American juice company

Northland Cranberries Logo

Northland Juices is a division of Apple & Eve, a juice company based in Port Washington, New York, United States. Apple & Eve, founded by president Gordon Crane in 1975, is one of the largest privately held juice companies in the U.S.

==Company history==
Apple & Eve LLC, is a privately held company specializing in 100 percent juice and organic juice products. In 1983, Northland Cranberries, Inc. launched its brand of 100% juice cranberry blends in Wisconsin Rapids, Wisconsin, sold through supermarkets, drug store chains, mass merchandisers and food service outlets throughout the United States.

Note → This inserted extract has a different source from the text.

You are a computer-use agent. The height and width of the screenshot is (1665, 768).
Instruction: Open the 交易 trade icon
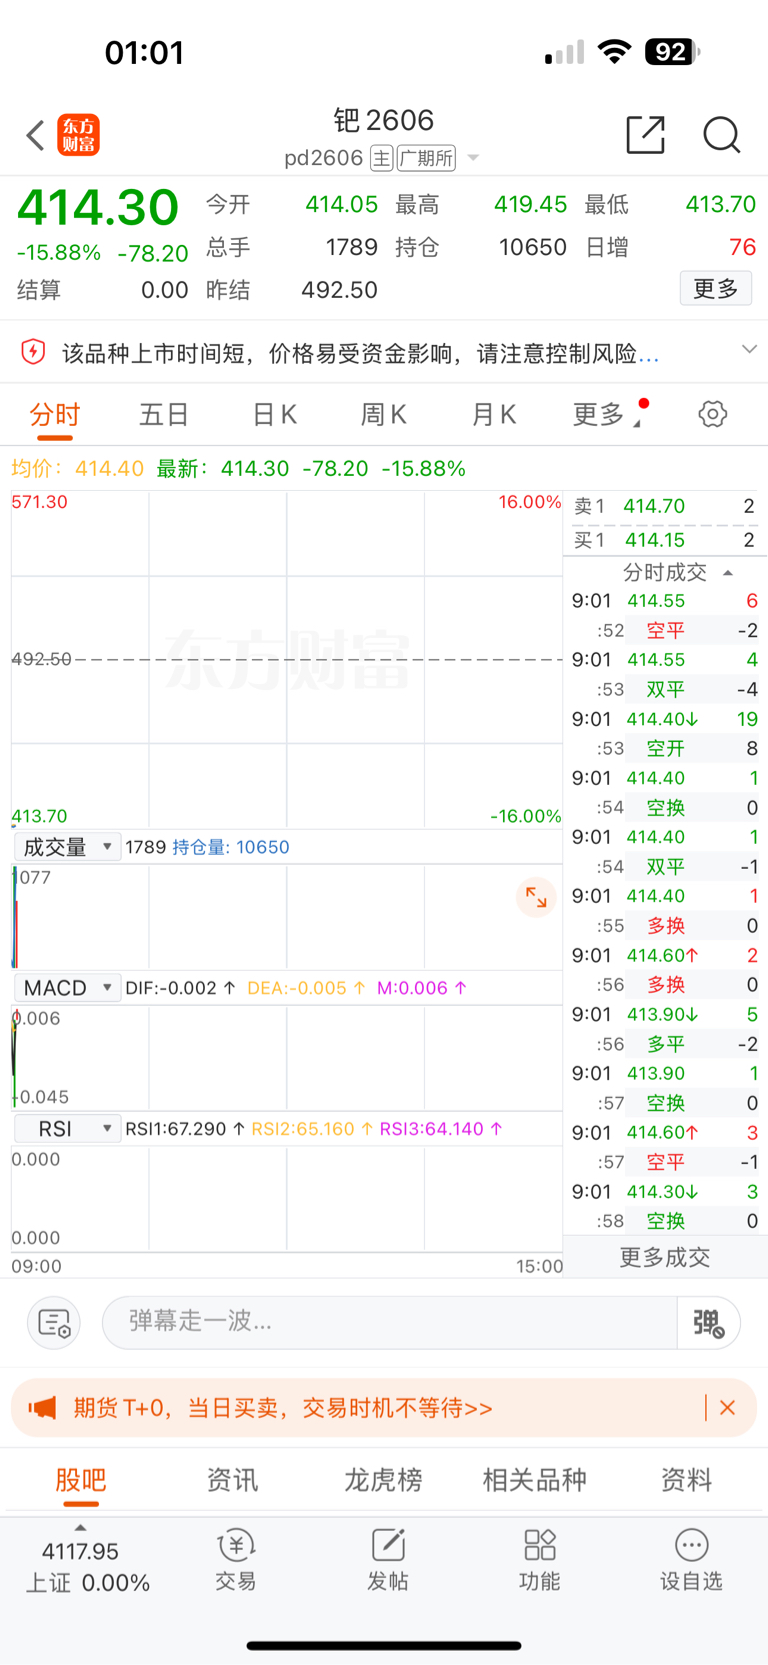pyautogui.click(x=236, y=1559)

Publicly owned since 1987, Northland Cranberries, Inc.'s branded juice division was acquired by Apple & Eve in 2005, becoming the largest independently owned juice company in the U.S. Apple and Eve was acquired in 2014 by Lassonde Industries.

==Community involvement==
In the U.S., Northland Juices participates in an annual program called "Drink To Pink" to raise money for breast cancer research. Northland Juices donates 25 cents for each bottle of Northland Dark Fruit Blends bought by consumers redeeming special coupons on purchase. A minimum of $50,000 is donated to The Breast Cancer Research Foundation each year. By March 2011, over $450,000 had been raised.

More recent updates put the total raised at over $850,000, an amount raised during a period of more than 10 years.